Também a constatação da doença herdada de sua mãe, gerou a possibilidade de que esta reconhecesse no filho algo de si, deixando de ser tão estranho. Mas parece que a entrada na questão do imaginário só se consolidou de fato, quando R. pode articular em seu discurso o sofrimento que a acometera na ocasião de seu nascimento, ao reconhecer a

identificação com sua própria mãe e ao permitir que alguma falta aparecesse. Como aponta SOLER (1999, p. 226), no autismo:

“Não se fala de seus sintomas, como se faria a respeito de um neurótico, mas do sintoma do Outro. Isto é também coerente com o fato, largamente constatado, que fazendo falar a mãe ou quem quer que seja desde que este esteja no lugar do Outro, obtém-se às vezes efeitos sobre a criança: quando o Outro articula, o significado se move.”.

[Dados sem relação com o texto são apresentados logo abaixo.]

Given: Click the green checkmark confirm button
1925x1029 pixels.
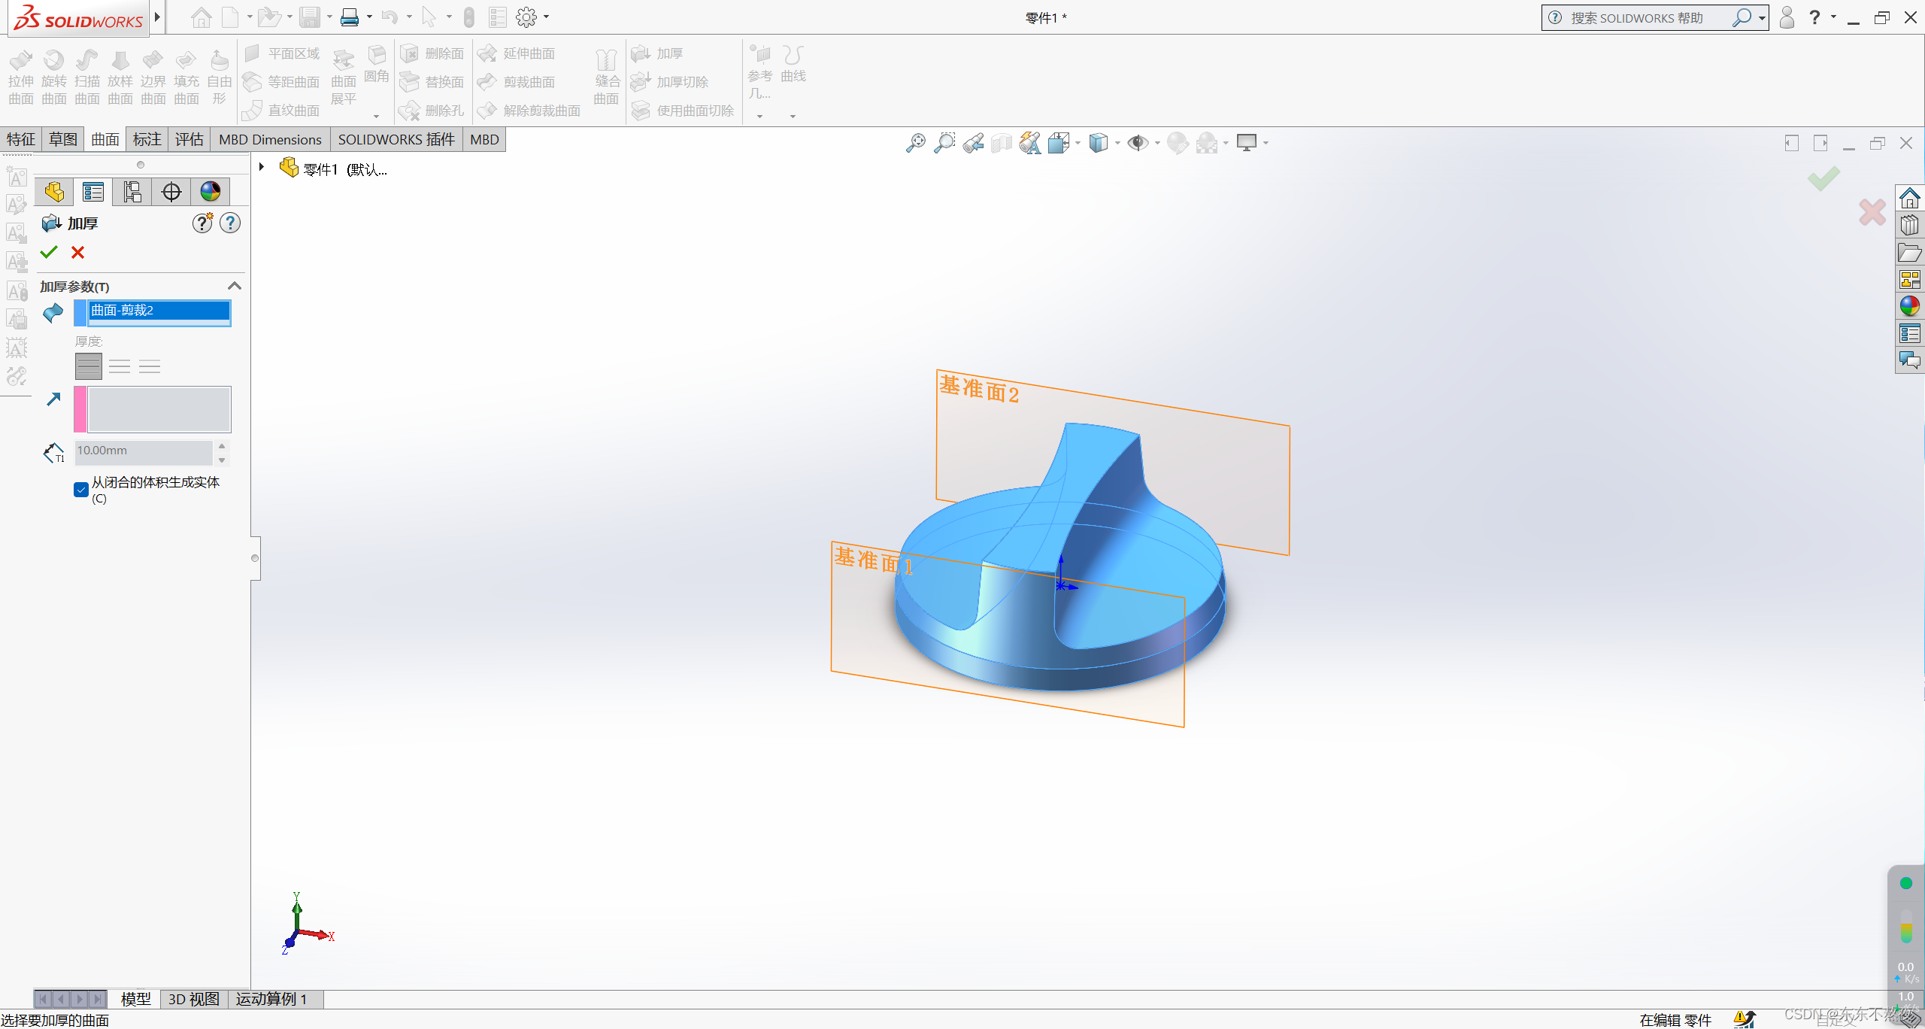Looking at the screenshot, I should [x=48, y=252].
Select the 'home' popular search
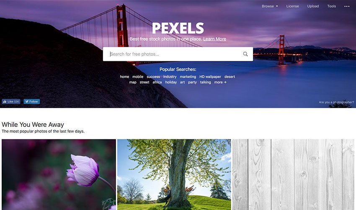356x210 pixels. click(124, 77)
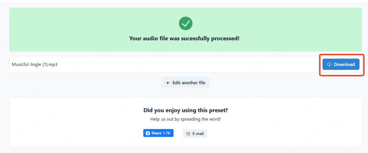Open the E-mail sharing option
368x153 pixels.
(195, 133)
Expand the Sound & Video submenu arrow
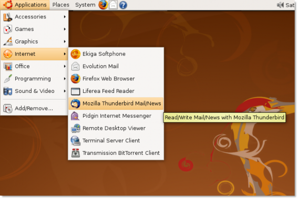Viewport: 298px width, 199px height. [65, 91]
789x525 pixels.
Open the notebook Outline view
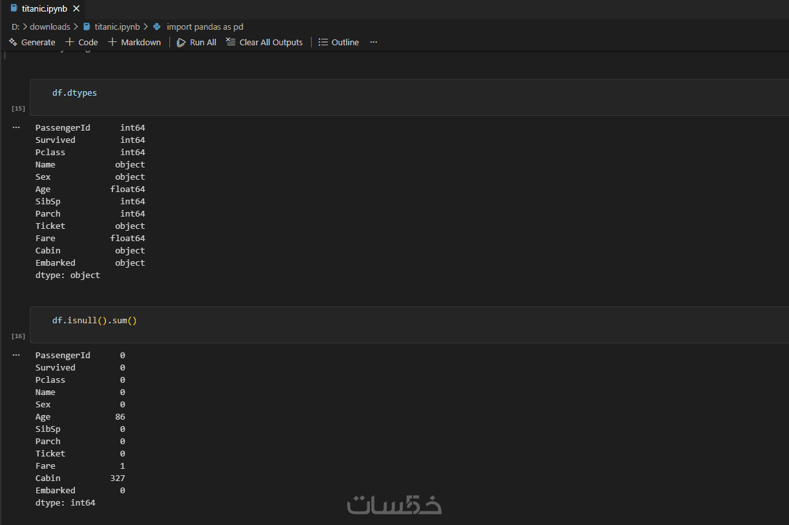338,42
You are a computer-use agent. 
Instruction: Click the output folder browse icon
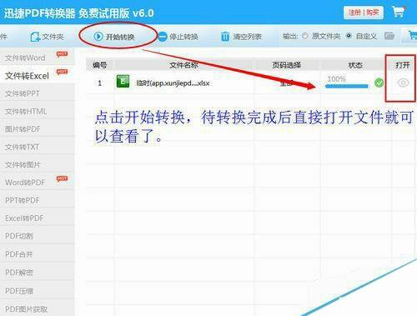point(389,36)
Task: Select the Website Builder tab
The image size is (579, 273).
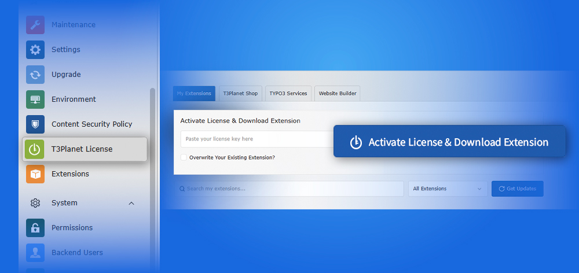Action: [338, 94]
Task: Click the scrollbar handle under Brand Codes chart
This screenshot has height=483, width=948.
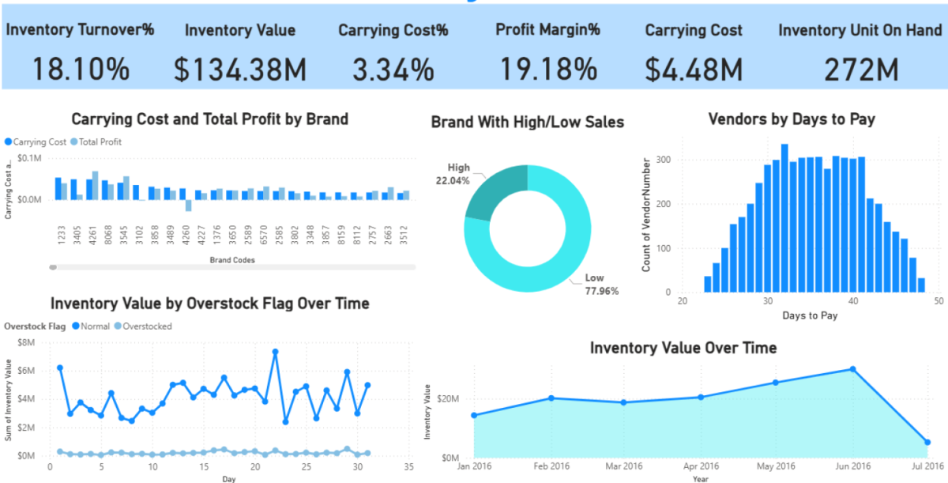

Na escola, com a entrada na sala especial, F. também demonstrou alguns saltos. Com a possibilidade de freqüentar uma sala com número reduzido de alunos, passou a contar com maior atenção por parte de sua professora, ou seja, com a presença de um outro que possa garantir sua presença ali. Não é à toa que não teve mais crises de choro e que passou a agüentar a ausência dos pais.

Do ponto de vista pedagógico, apesar dos ganhos quanto a coordenação motora, segundo sua mãe, a professora diz que F. “é dedicado, mas quando não tem ninguém olhando para ele, pára de fazer lição e vai logo brincar” (sic). O discurso da professora denuncia que F. precisa que Outro o olhe para que aprenda, o que a escola interpreta erroneamente como falta de interesse ou indisciplina.

A discussão deste caso, tal como foi apresentada, nos faz pensar na importância do diagnóstico para a condução de um tratamento, tanto no que se refere ao contato direto com o paciente, como também nas implicações que o quadro pode trazer, aqui exemplificadas pelas dificuldades de aprendizagem e articulação da fala, que impeliram ao contato com outros profissionais envolvidos, para além da implicação dos pais no atendimento.